In the age of social media, the chatter never stops. Why not take some time to listen to your customers instead of just responding to them (or ignoring them)? By listening, I mean considering the causes of their comments, not just the comments themselves. The way to turn this process into growth hacking with your most difficult customers is to give them a forum designed around improving your actual product or service, rather than just an open discussion (e.g., Twitter) where people sometimes feel the need to comment on everything all the time 🙂
UserVoice is an awesome tool for this type of growth hacking, where you essentially build a forum for (current and potential) customers to make explicit suggestions based on your actual product or service. Not only does this help you make a better product, but a lot of companies also see a growth in referrals. This annotated graphic from Neil Patel’s useful growth hacking primer illustrated the idea well.
Hint: If you aren’t able to develop a new feature that people have been asking for, explain why. Sometimes the issue is just that (like LinkedIn shutting down their public API). Your most vocal customers want to be kept in the loop, and they might even have ideas to hack around an issue and come up with an unexpected solution!
Another form of difficult customers is the brand-conscious.

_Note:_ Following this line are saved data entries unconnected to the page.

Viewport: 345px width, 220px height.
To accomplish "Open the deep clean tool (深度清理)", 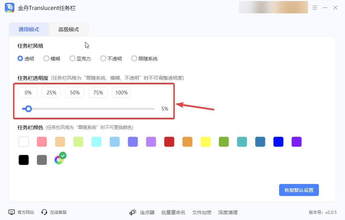I will [x=228, y=212].
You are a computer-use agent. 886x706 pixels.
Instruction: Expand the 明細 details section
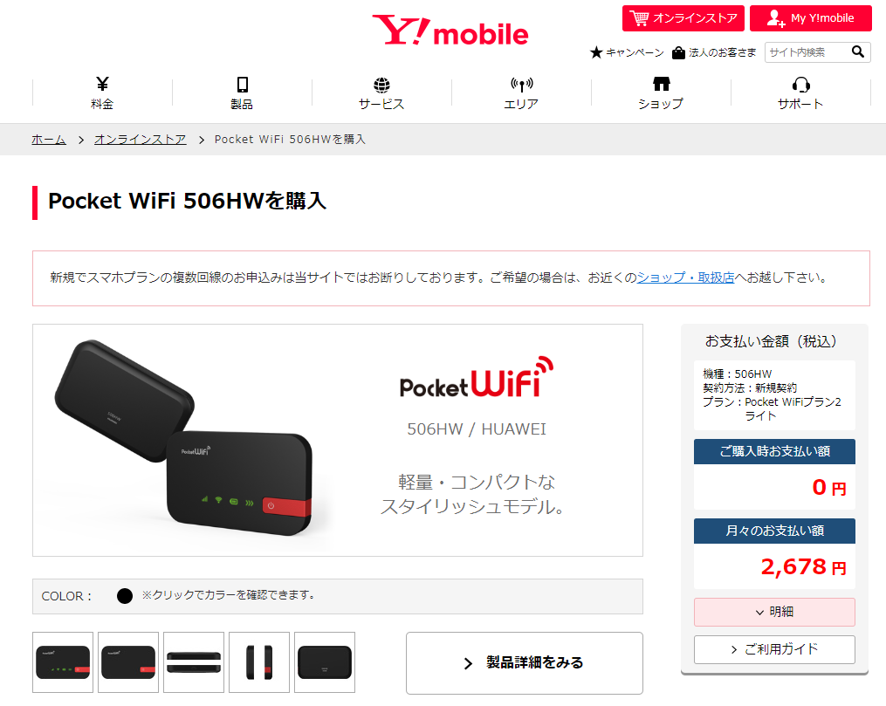tap(774, 612)
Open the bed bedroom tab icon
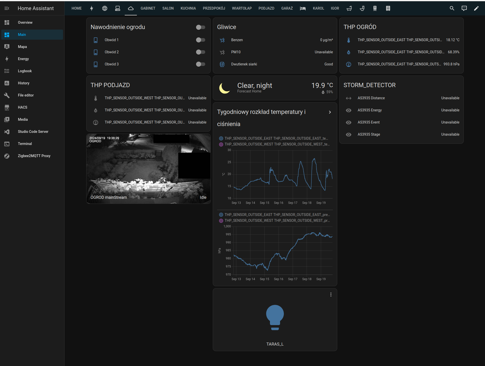Viewport: 485px width, 366px height. click(303, 8)
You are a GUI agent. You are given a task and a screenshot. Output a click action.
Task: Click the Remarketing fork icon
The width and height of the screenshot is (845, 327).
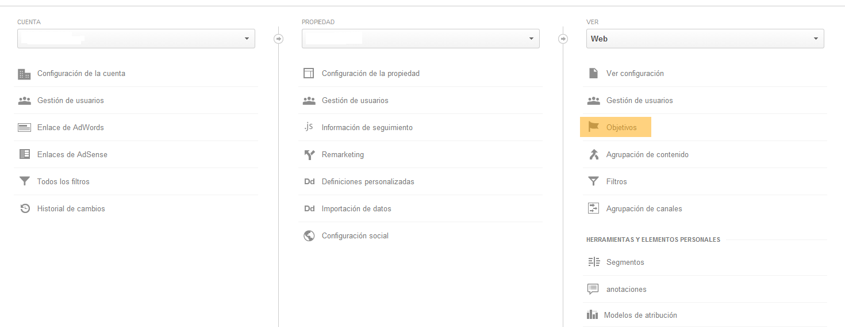pyautogui.click(x=309, y=154)
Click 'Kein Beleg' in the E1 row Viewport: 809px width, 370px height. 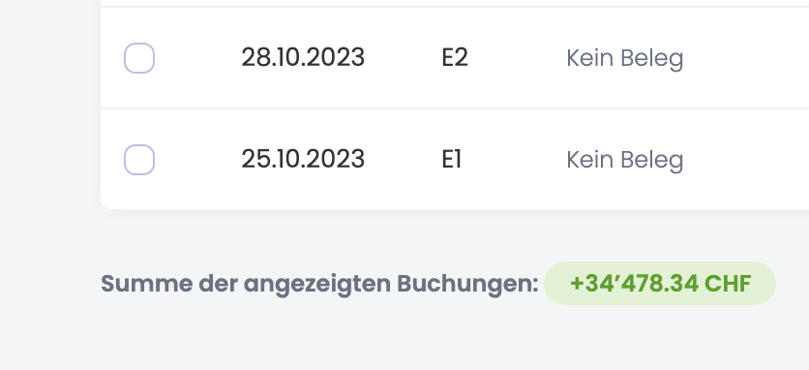625,160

I mean people who either go for high-end brands only (“luxury” or “exclusive” brands) or will not try something new unless it’s already popular in their social circle. How are brand-conscious customers difficult? Isn’t brand consciousness exactly what all businesses strive for? Well, yes and no.

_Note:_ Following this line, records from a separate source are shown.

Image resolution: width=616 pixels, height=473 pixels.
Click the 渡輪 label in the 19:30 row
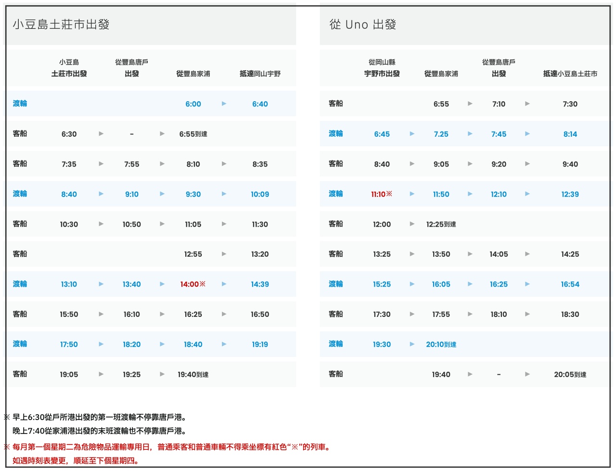(x=335, y=344)
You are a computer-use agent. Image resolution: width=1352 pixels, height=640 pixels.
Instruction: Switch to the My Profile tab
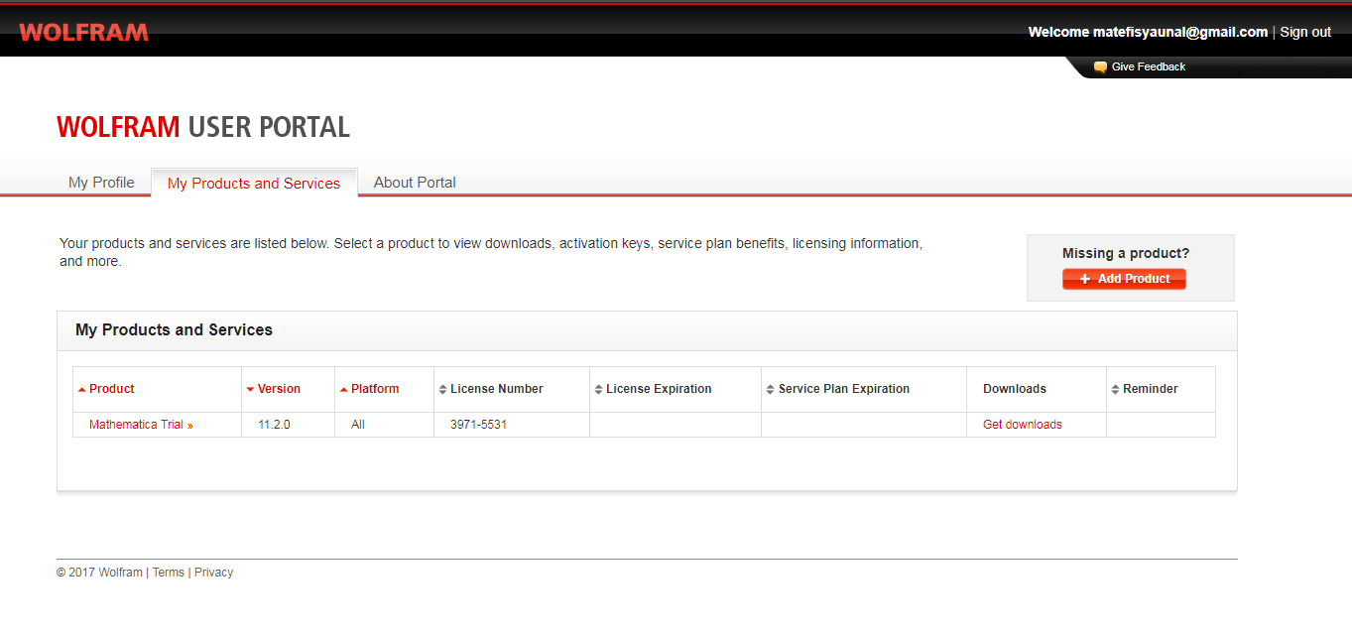pos(100,182)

As a business owner, you know that every customer is just as valuable as the next. But some buyer personas don’t think this way–they want social proof. And they’ll keep asking for it, so why not just make it easy to find on your site?
The first way to introduce social proof is simply in the form of truly social proof from social media. Add customer comments from Twitter, Facebook, and other outlets to your site. Agile CRM does this nicely with a constant stream of Twitter testimonials that are easy to read and share.

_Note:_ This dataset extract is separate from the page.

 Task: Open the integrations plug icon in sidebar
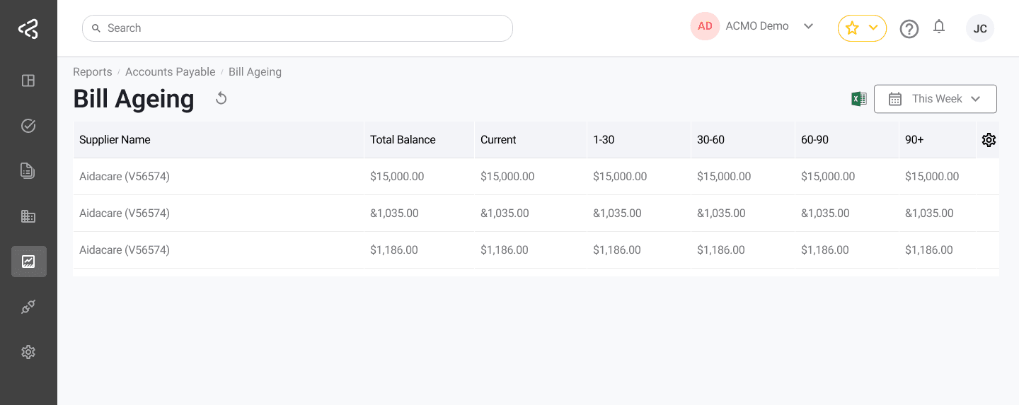tap(28, 307)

The next step with social proof is to add logos to your site. If you have some “big name” customers or clients, why not let their social standing help your brand? Not only will your difficult “brand-conscious” customers stop asking for social validation about your business, but this will help to improve trust–and, therefore, sales–across the board. For example, when one of my freelance clients, the Workplace Depot, added social proof to their site, they saw an immediate spike not only in orders but in order value as well. If your customers are conscious of making decisions, then this social proof integration on your website helps them convert in your favor.
Unique Referral Program
Some difficult customers are always looking for a discount. You might even think that discounts are the only qualities they see when they look at your product. I’ve even heard customers ask for a discount on new MacBooks at the Apple Store!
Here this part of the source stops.